There is of course an external way, suitable for large
volumes only: send it off to the Pacific Rim to be scanned,
retyped, or hand-edited into XML or LATEX. There are
hundreds of companies from India to Polynesia who do this at
high speed and low cost with very high accuracy. It sounds
crazy when/if document is already in electronic format, but
it’s a good example of the problem of low quality of
wordprocessor markup that this solution exists at
all.
8.1.3 Getting LATEX out of XML
You will have noticed that most of the solutions lead to
one place: XML. As explained above and
elsewhere, this format is the only one so far devised
capable of storing sufficient information in
machine-processable, publicly-accessible form to enable your
document to be recreated in multiple output formats. Once
your document is in XML, there is a large
range of software available to turn it into other formats,
including LATEX. Processors in any of the common
XML processing languages like
XSLT or
Omnimark can easily be written to
output LATEX, and this approach is extremely
common.
Much of this would be simplified if wordprocessors
supported native, arbitrary
XML/XSLT as a standard
feature, because LATEX output would become much simpler to
produce, but this seems unlikely.
However, since the early 2000s the internal format for
both OpenOffice (now
Libre Office) and
Word is now XML. Both
.docx and .odf
files are actually Zip files containing the XML document
together with stylesheets, images, and other ancillary
files. This means that for a robust transformation into
LATEX, you just need to write an XSLT stylesheet to do the
job — non-trivial, as the XML formats used are extremely
complex, but certainly possible.
Assuming you can get your document out of its
wordprocessor format into XML by some
method, here is a very brief example of how to turn it into
LATEX.
You can of course buy any fully-fledged commercial
XML editor with XSLT
support, and run transformations within it. However, this is
beyond the reach of many individual users, although
oXygen is available at a
discounted price to academic sites.
To do the job unaided you need to install three pieces
of software: Java,
Saxon
or another XSLT processor, and the
DocBook
5.0 DTD (links are correct at the time of writing). None of
these has a graphical interface: they are run from the
command-line.
As an example, let’s take the a sample paragraph, as
typed or imported into AbiWord
(see Figure 8.3 below). This is stored as a single
paragraph with highlighting on the product names (italics),
and the names are also links to their Internet sources, just
as they are in this document. This is a convenient way to
store two pieces of information in the same place.

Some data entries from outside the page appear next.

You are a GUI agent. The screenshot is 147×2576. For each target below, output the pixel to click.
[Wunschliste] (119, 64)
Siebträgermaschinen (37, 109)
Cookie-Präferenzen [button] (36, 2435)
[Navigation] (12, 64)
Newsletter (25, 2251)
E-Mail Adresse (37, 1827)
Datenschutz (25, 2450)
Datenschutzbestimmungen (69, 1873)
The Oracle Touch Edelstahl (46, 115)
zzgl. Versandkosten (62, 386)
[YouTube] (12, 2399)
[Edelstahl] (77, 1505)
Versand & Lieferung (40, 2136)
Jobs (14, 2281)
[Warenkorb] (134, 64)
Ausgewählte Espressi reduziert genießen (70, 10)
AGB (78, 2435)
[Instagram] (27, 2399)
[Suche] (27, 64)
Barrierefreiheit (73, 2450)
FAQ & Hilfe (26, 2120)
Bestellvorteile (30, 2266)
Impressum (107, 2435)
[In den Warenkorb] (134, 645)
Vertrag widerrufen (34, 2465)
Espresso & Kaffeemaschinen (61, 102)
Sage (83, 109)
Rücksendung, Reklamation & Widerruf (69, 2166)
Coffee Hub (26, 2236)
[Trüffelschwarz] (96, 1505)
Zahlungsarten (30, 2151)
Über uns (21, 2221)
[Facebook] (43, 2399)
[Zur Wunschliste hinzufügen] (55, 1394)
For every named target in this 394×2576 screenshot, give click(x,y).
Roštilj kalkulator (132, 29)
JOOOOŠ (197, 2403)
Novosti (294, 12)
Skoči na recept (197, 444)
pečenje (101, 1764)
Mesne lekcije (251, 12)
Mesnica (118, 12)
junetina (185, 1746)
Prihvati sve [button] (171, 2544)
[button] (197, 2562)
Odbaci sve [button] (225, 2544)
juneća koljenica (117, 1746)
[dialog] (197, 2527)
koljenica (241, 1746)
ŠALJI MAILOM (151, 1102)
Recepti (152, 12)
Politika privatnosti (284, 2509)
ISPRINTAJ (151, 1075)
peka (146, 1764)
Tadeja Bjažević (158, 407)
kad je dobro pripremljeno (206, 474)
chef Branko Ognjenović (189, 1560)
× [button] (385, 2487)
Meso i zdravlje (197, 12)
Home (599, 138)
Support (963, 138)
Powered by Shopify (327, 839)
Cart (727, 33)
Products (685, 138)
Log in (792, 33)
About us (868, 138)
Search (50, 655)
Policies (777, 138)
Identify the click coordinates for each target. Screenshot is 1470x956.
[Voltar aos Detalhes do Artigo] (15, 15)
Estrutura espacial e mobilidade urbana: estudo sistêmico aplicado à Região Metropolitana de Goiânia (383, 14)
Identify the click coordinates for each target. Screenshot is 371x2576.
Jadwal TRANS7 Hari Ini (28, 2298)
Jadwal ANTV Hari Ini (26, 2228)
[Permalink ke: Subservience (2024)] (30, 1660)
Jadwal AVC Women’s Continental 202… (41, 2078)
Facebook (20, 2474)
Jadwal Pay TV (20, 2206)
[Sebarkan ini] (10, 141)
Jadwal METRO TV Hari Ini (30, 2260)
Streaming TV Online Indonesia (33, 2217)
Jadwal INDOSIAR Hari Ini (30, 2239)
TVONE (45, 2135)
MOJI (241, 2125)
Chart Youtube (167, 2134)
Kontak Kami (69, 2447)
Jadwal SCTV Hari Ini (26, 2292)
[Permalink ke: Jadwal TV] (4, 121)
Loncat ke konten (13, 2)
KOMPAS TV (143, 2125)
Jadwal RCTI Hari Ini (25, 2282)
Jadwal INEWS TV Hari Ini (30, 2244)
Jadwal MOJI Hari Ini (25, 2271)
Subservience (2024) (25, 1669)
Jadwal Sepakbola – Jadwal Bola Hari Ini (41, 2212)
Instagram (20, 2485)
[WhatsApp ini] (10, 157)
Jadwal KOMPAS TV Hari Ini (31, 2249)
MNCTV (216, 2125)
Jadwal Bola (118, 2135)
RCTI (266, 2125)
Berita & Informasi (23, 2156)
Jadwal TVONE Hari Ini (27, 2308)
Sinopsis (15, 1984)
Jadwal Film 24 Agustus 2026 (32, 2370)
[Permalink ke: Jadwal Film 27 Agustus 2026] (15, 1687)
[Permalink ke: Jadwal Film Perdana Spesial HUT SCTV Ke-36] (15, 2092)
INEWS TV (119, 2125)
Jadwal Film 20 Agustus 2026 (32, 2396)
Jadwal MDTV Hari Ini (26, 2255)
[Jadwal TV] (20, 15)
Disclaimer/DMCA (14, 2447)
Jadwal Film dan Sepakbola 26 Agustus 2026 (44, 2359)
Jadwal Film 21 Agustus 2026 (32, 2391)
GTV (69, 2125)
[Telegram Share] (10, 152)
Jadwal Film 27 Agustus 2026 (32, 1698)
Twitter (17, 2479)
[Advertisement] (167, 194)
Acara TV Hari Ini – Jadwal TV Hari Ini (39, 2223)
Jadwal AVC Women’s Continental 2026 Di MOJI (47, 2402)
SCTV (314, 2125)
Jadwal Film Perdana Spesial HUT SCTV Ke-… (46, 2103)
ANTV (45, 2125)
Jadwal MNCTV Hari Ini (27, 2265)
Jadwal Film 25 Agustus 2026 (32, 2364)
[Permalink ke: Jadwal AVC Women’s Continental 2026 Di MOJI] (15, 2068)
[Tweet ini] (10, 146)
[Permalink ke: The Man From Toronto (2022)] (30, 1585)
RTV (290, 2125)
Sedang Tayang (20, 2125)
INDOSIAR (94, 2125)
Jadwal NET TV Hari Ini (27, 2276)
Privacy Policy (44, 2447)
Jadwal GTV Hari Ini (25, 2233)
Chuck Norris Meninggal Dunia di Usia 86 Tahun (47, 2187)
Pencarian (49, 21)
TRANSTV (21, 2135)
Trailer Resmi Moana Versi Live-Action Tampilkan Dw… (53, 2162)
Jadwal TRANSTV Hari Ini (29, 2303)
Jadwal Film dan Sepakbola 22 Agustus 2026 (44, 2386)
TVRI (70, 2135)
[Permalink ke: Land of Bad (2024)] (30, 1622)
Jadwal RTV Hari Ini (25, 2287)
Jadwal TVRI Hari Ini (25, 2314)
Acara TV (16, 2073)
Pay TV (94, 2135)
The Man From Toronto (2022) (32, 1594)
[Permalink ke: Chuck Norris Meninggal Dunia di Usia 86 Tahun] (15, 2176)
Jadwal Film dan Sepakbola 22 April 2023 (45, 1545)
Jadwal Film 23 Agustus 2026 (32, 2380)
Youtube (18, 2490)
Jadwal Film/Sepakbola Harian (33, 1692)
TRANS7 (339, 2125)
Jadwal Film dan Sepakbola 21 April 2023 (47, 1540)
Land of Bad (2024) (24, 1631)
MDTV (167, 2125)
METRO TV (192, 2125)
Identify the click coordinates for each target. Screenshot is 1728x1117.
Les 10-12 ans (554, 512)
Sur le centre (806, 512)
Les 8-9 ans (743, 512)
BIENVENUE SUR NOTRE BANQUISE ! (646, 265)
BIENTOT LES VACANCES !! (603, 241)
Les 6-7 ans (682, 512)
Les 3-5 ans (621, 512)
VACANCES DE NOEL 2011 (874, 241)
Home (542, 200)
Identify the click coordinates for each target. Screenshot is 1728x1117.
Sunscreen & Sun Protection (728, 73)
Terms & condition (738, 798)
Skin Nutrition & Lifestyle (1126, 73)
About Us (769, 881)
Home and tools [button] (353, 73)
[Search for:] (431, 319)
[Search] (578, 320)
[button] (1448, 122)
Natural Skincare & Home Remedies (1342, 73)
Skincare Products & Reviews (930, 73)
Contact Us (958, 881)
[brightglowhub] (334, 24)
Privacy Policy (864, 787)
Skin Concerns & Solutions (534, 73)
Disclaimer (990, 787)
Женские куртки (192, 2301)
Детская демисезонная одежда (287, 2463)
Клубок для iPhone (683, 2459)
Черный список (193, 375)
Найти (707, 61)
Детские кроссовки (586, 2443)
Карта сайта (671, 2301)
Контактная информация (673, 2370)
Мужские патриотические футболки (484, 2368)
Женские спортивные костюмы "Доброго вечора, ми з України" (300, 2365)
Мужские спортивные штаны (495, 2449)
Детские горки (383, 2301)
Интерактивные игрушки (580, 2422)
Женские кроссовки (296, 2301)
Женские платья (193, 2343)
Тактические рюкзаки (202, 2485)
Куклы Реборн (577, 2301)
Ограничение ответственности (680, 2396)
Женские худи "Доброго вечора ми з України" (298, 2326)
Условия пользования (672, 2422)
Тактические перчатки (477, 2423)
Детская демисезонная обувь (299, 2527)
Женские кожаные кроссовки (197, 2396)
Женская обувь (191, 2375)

Figure 8.3: Sample paragraph in
AbiWord being converted to
XML
AbiWord can export in DocBook
format, which is an XML vocabulary for
describing technical (computer) documents — it’s what I
use for this book. AbiWord can
also export LATEX, but we’re going to make our own
version, working from the XML (Brownie
points for the reader who can guess why I’m not just
accepting the LATEX conversion output).
Although AbiWord’s default is
to output an XML book
document type, we’ll convert it to a LATEX article
document class. In this example I’ve changed the linebreaks
to keep it within the bounds of the page size of the
PDF edition:
<!DOCTYPE book PUBLIC "-//OASIS//DTD DocBook XML V4.2//EN"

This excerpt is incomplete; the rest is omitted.